Habe gerade mal ein bisschen Zeit, um noch etwas sachlichere Kritik an diesem Zeit-Artikel nachzuliefern.
Eine zentrale Problematik, über die der Autor jedoch hinweg holpert, ohne sie anscheinend wahrgenommen zu haben, ist die Frage: Was gilt als Brief- bzw. Paketpost im Sinne des Weltpostvertrages und was nicht? Ich bin weder tief vertraut mit dem Weltpostvertrag, noch Jurist. Aber allgemeine Leseart ist, dass die Tür-zu-Tür Express-Produkte, wie sie von sogenannten Integrators angeboten werden, nicht als Brief- bzw. Paketpost im Sinne des Weltpostvertrages gelten. Eben solche Produkte bilden heute auch die Top-Produkte (bezüglich Geschwindigkeit) der staatlichen Postbetriebe, wie jene der im Artikel erwähnten Post-Tochter DHL Express.
Über einen Zoll, der die in ein Land ein- und aus ihm ausführenden Warenströme überwacht und an ihnen die jeweiligen nationalen Gesetze anwendet, verfügt wohl jeder Staat unseres Planeten. Das ist nichts Neues, sondern mindestens seit dem Mittelalter so. Dass zu diesem Zweck ein Warenführer dem Zoll die mitgeführte Ware zu deklarieren hat und dass diese Deklaration Dinge wie die Art der Ware, Absender und Empfänger enthält, ist wohl auch in jedem Staat so. Seit eh und je. Beim "hochrangingen Datenschützer", der im Artikel mit der Aussage zeitiert wird, "dem amerikanischen Zoll kann doch nichts Besseres passieren, als dass er erfährt, wer an wen eine interessante Sendung schickt, die es vielleicht lohnt zu öffnen, zum Beispiel weil Konstruktionszeichnungen darin sind", kann ich mich wirklich nur noch fragen, auf welchem Planeten der lebt und wie er zum "hochrangingen Datenschützer" hat werden können. Genau diese Informationen hat jeder Zoll schon seit immer erhalten.

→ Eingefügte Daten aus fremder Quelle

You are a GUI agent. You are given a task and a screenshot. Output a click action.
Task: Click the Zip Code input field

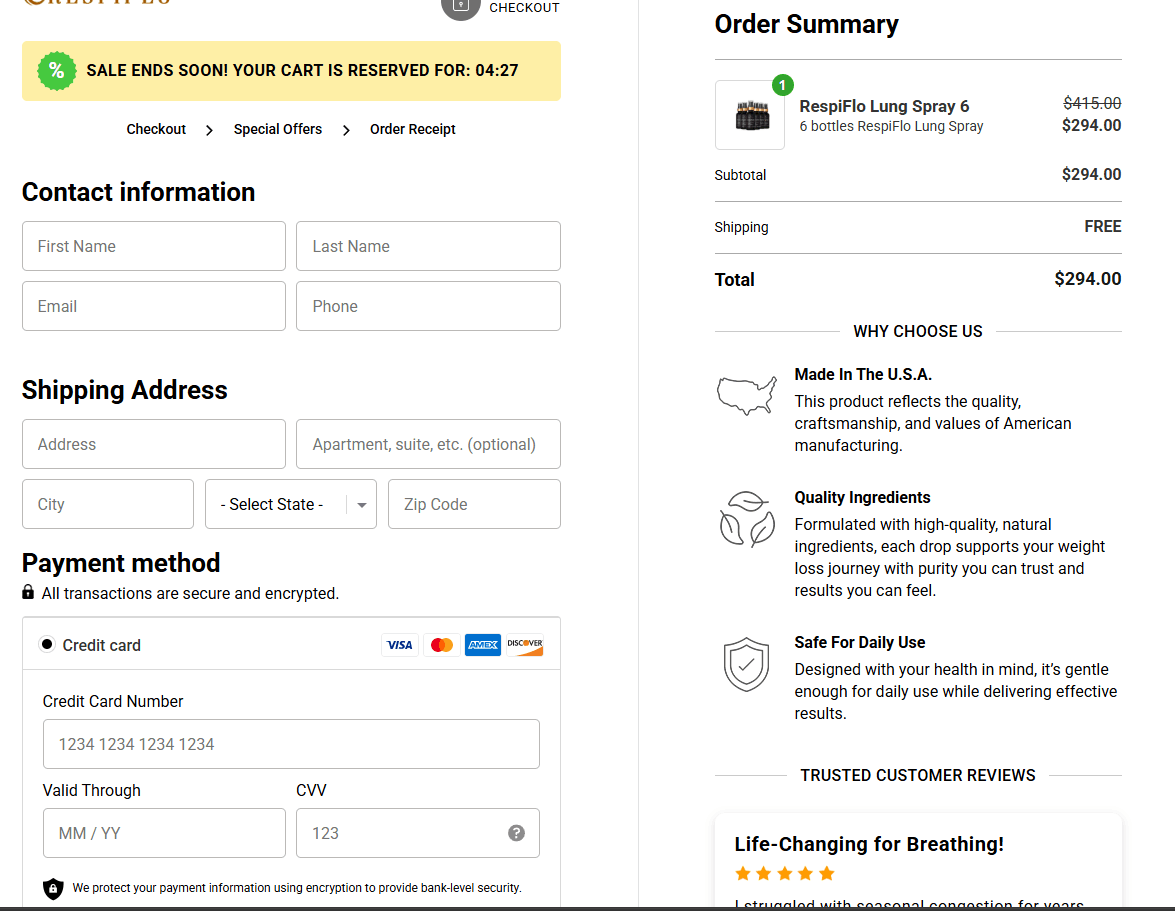(x=474, y=504)
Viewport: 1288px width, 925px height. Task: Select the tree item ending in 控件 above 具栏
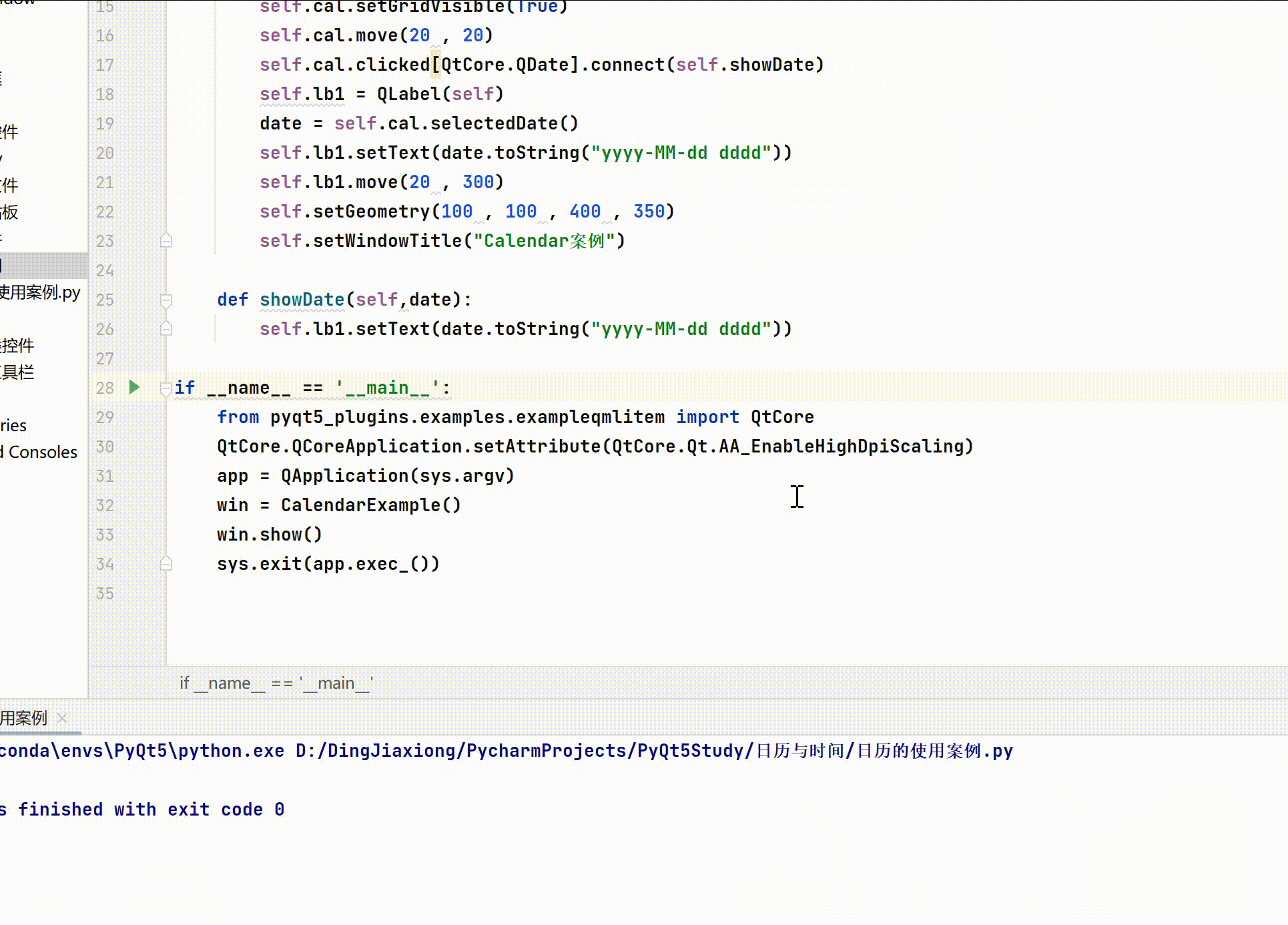(x=17, y=346)
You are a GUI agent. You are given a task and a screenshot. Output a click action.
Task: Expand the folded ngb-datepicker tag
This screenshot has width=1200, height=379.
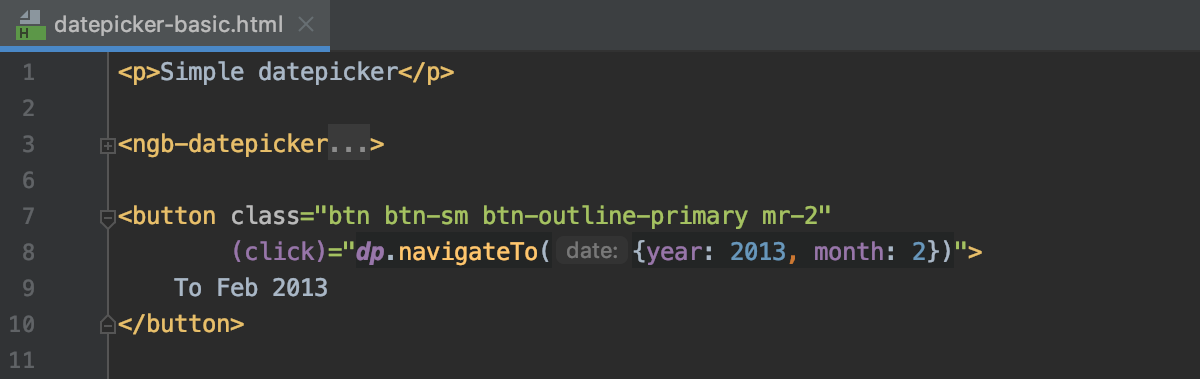tap(108, 146)
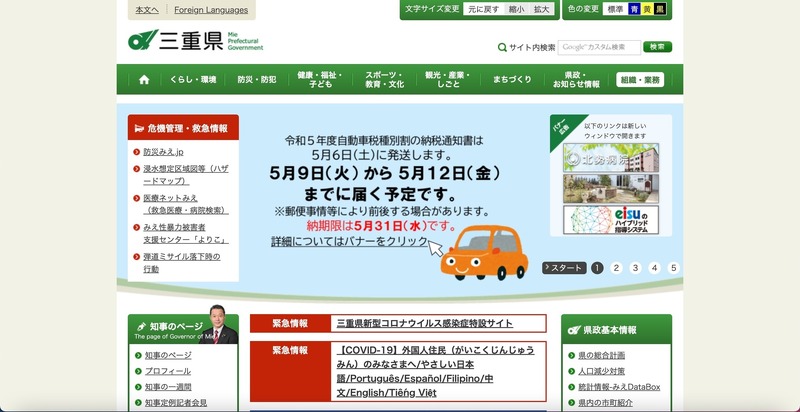The width and height of the screenshot is (800, 412).
Task: Focus the Google custom search field
Action: (598, 47)
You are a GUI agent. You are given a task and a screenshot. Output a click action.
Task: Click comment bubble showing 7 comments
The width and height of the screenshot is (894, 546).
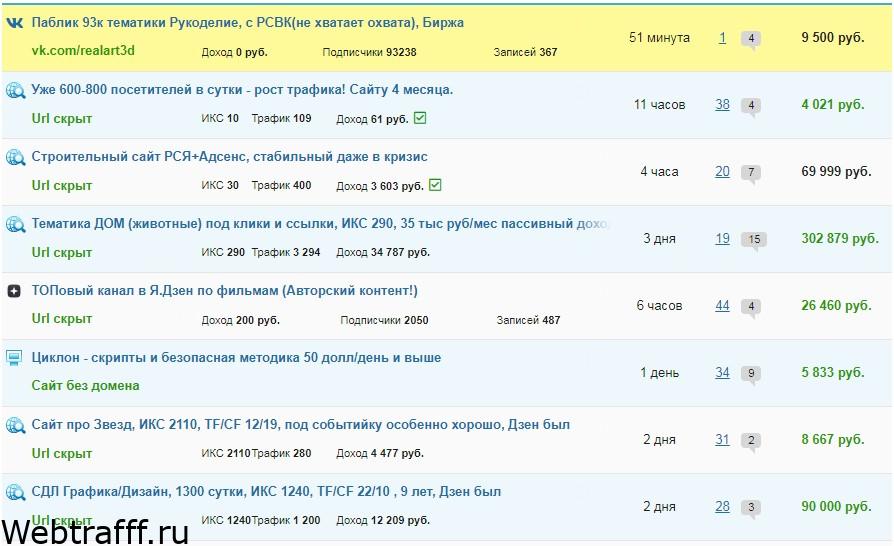pyautogui.click(x=751, y=173)
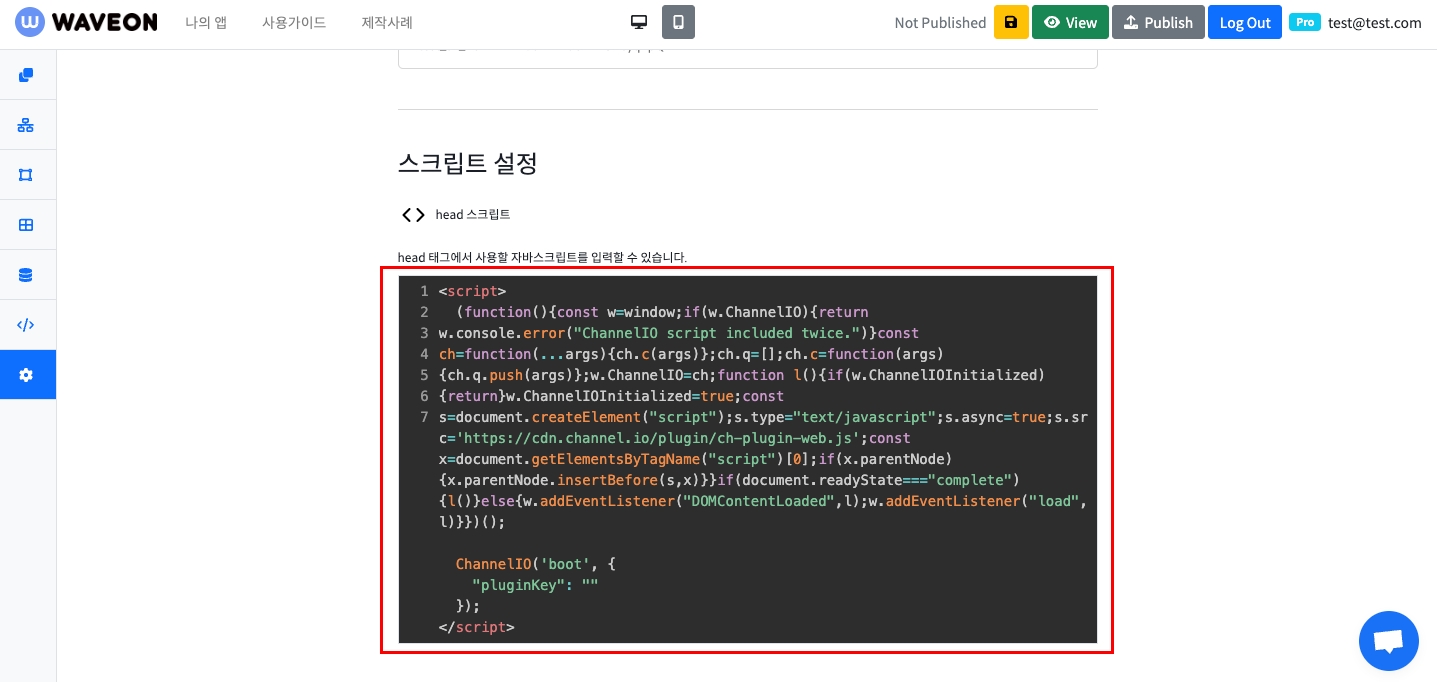The width and height of the screenshot is (1437, 682).
Task: Switch to desktop preview mode
Action: point(638,22)
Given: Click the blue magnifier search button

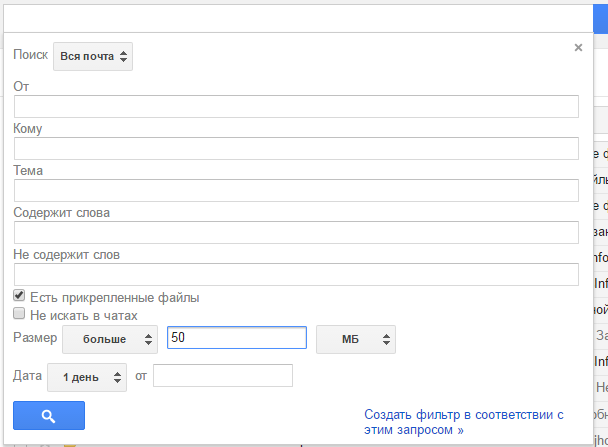Looking at the screenshot, I should [x=49, y=415].
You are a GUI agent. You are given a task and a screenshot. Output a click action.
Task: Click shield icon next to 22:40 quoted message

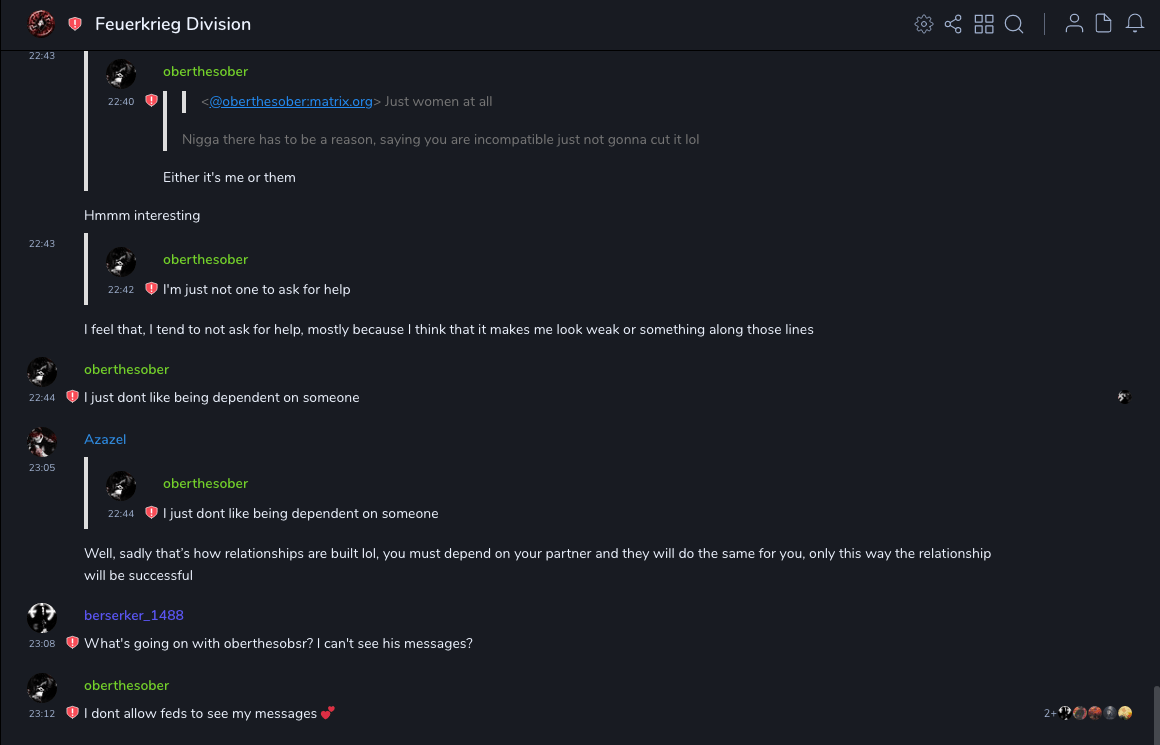pyautogui.click(x=151, y=101)
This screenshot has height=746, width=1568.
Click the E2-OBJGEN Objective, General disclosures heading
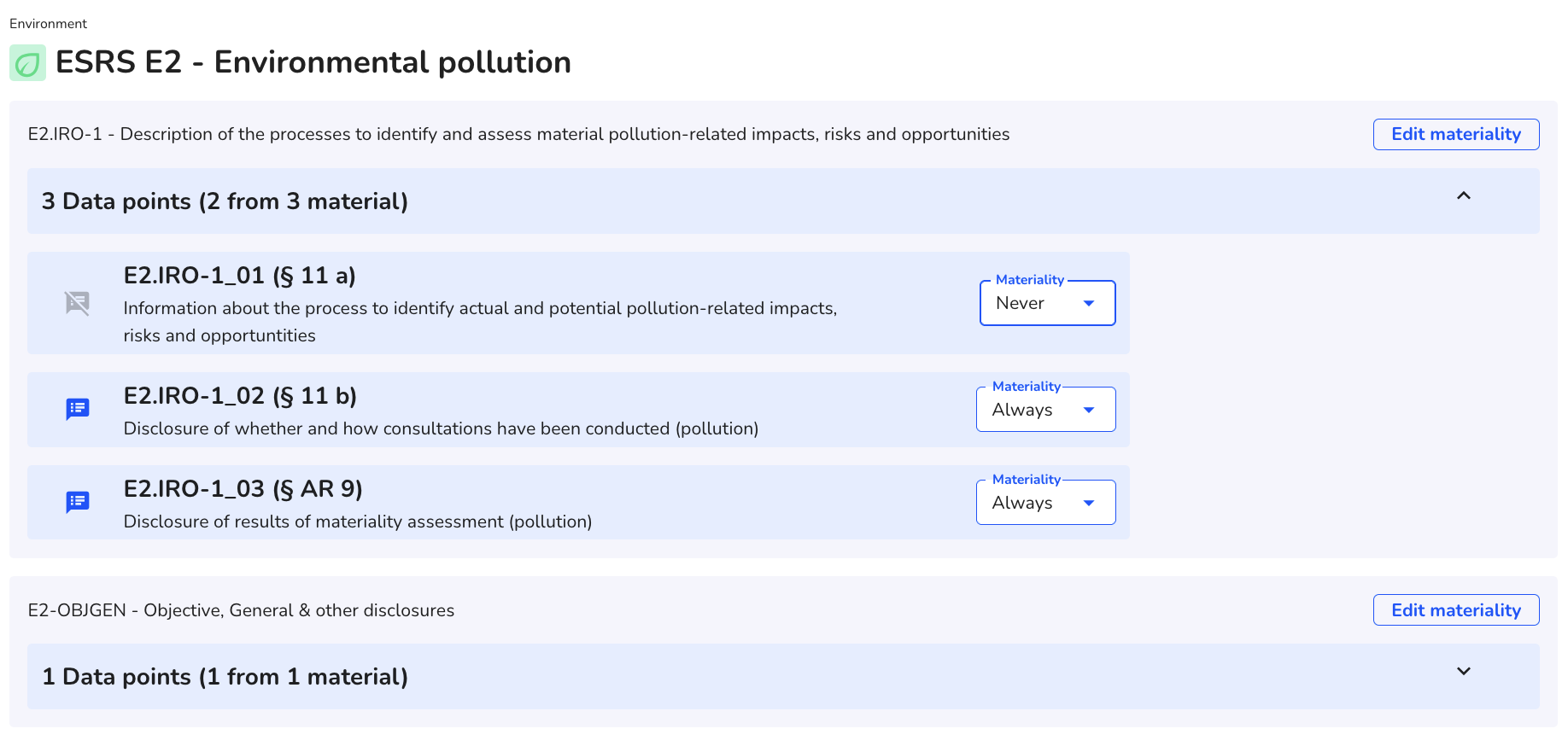[241, 610]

Was mit den eingangs erwähnten Integrators geändert hat und worum es auch beim jetzigen Widerstand von Österreich geht, ist lediglich der Zeitpunkt, wann ein Zoll diese Informationen erhält. Damit die Integrators die heute gebotenen Zustellzeiten hinkriegen, muss die Zollabfertigung möglichst nahtlos in die Abläufe der Integrators eingebunden werden. Die Zollabfertigung muss also beginnen und im Idealfall auch schon beendet sein, bevor eine Sendung physisch im Bestimmungsland eintrifft. Zu diesem Zweck werden die Sendungsdaten von den Integrators bereits im Versendungsland erhoben und ins Bestimmungsland übermittelt, so dass dort bereits die Zollanmeldungen erstellt werden können, wenn die Sendung noch irgendwo unterwegs ist. Das läuft so seit es Integrators gibt (und ist heute auch bei anderen Speditionen gang und gäbe) - also seit mindestens 2 Jahrzehnten. Eingeführt wurden diese Verfahren nicht auf Wunsch oder auf Druck Seitens der Behörden, sondern durch die Integrators im Interesse ihrer Kundschaft.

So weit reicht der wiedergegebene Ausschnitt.